Another important factor in depending solely on focus group research is the limited number of paid people involved as compared to those found on the trade show exhibit floor. In three days at a trade show, hundreds of attendees can be questioned, polled and asked to purchase show only specially priced products to determine their honest personal product opinions. But how many exhibitors actually consider using the trade show exhibit environment to conduct such important primary research?
Exhibitors using the trade show activity as a research tool are seriously interested in hearing both positive and negative answers to show special purchasing questions. Those exchanges open discussions where objections can be stated, confirmed as accurate and be successfully addressed and overcome.
The trade show research technique transforms people’s safe opinions into serious purchasing considerations and promises to provide the exhibitor with honest answers. That, in turn, can lead to more solid marketing and sales strategies and tactics.

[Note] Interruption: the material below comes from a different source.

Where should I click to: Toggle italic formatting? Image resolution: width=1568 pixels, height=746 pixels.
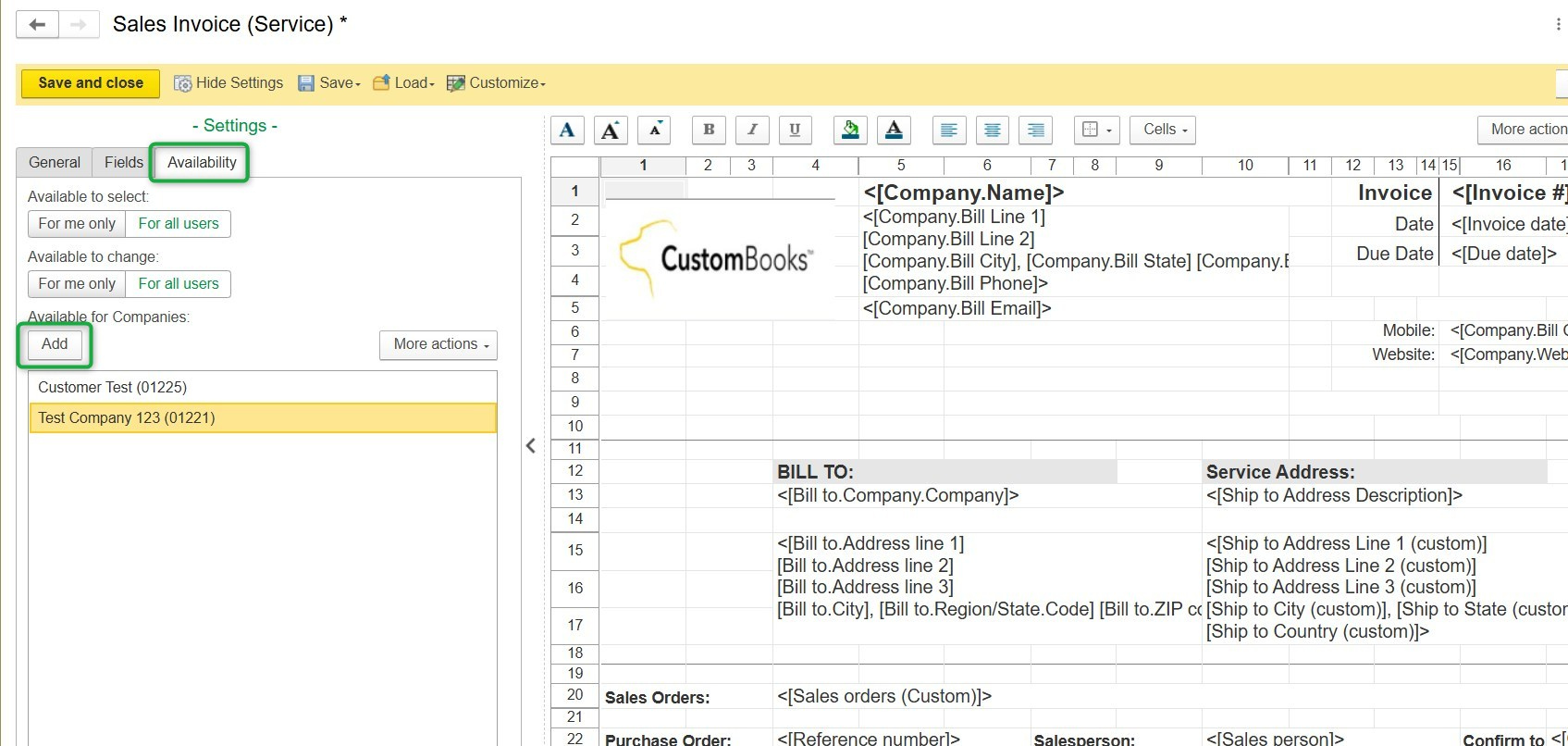pyautogui.click(x=752, y=131)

Donald Trump’s campaign was created and built on thousands of people’s personal feelings, while the Clinton campaign was created on a relatively small number of paid, uninvolved people’s opinions in focus groups.
Today’s marketing and sales executives cannot afford to go down the path of just listening to uninvolved people’s opinions to plan future business. As Trump’s campaign showed, it takes hundreds and thousands of people’s feelings gathered firsthand, largely at events and mass gatherings. A similar approach to trade shows and the exhibiting research that they can provide can spell the difference between success and failure.
Asking for the order will always provide challenging yet manageable information on which to build successful marketing and sales campaigns, especially when the prospect says no to your proposal. That’s the time when marketing and sales professionals earn their stripes by figuring out how to overcome those pesky objections and bring the sale to a close.